Keeping in those white chalk lines to show separation from image to image is a fantastic touch that both exposes the main guitarist as being pasted atop a black field and the flipbook-like motion of hair on the left. The main visual reminds us of the lo-fi nature of band zines and show posters Xeroxed over and over again before being plastered on the street. The clean-cut, white sans serif evokes the vintage style simplicity of cd jackets from the era (although the ones I think of most are Pete Yorn and BRMC rather than those listed).

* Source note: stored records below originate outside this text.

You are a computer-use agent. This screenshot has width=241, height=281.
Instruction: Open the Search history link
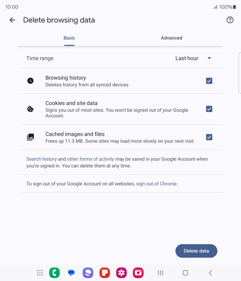[x=41, y=159]
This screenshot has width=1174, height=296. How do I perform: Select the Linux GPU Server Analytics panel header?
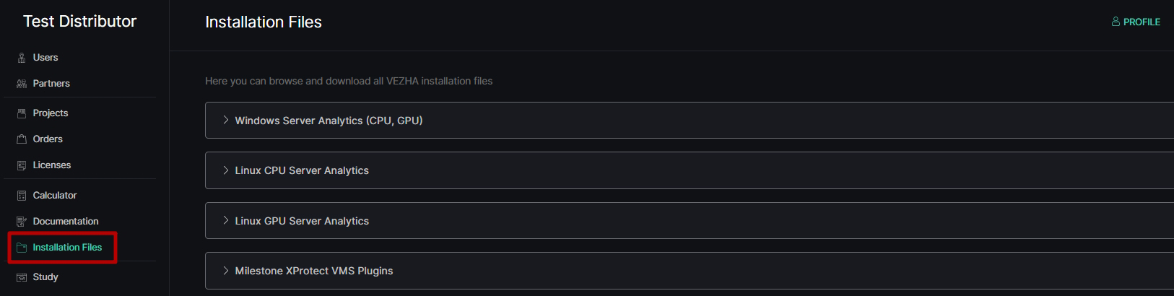690,220
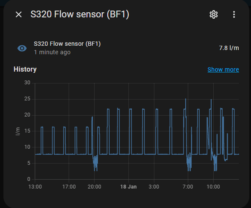Click the 30 value on the y-axis
Screen dimensions: 251x208
click(x=27, y=83)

It’s a strong piece merging bands, venues, and vibes into a rousing stage show we can almost hear just from a glance.


Grab a lens

There’s double-meaning when moving to a “lens” for Something in the Dirt (limited, November 4). I say it both to show we’ve gone from painting to photography and to call focus towards the fact this poster is using an eyeball lens—as well as a camera lens—to tell its story. It’s a cool effect that turns a black hole in the sky into a pupil with the curve of a fisheye vantage combining cityscape and desert as lids. Moorhead and Benson love a good circle in their posters.

It’s evidence that you can have fun with a film still. You can warp an image of the directors standing and looking into the camera to become something completely different with a bit of imagination. Add a celestial iris and see what results while keeping the sci-fi conceit shrouded in mystery.

That cryptic nature is what made the tease so effective. It’s an MRI page held up to the light to show brains, planets, and camera lens in differing cross-sections and stages. Mind and matter are positioned on the same level. That which we capture is caught in-between hallucination and reality depending on whether the evidence seen is something we can believably handle as truth.

Utama (limited, November 4) exists only in the real world as an image from the film, devoid of any obvious signs of manipulation. Where it excels is thus not in the ingenuity of the designer but the beauty of the frame. It’s the grainy texture of the blue sky. The exquisitely unique font with backwards serifs that almost feels windswept. The perfectly centered text utilizing the y-axis to bring us down by separate animals from man. And the soaring eagle pushing through the “U” into the foreground to meet us halfway.

Everything about this poster is ordinary on paper, yet it sings when put together as a cohesive whole. The title is large but muted. The text is bright but thin. The creatures at bottom are dark yet balanced as just another horizontal stripe amongst many.

The Box (limited, November 4) by The Dream Factory is similar: it too is just an image, but the composition supplies a sense of drama the other’s stacked lines cannot. There’s impact in its scale—a giant man in the foreground and tinier teenager in the distance—as well as its crop, the former bleeding off the frame at waist and nose. His jacket is billowing in stark contrast to the stillness of the sand, building a gorgeous diagonal bisecting the page while also creating a shadow on which the title can sit.

The font is bold yet elegant, its pedestal serifs providing strength as the curves of its “B” and “O” allow a certain grace. Thus the whole isn’t menacing. It merely captivates in its central dynamic of father and son, purpose and innocence. Is the man a ghost? A friend? An enemy? It feels as though the teen is about to get one final lesson from the grave.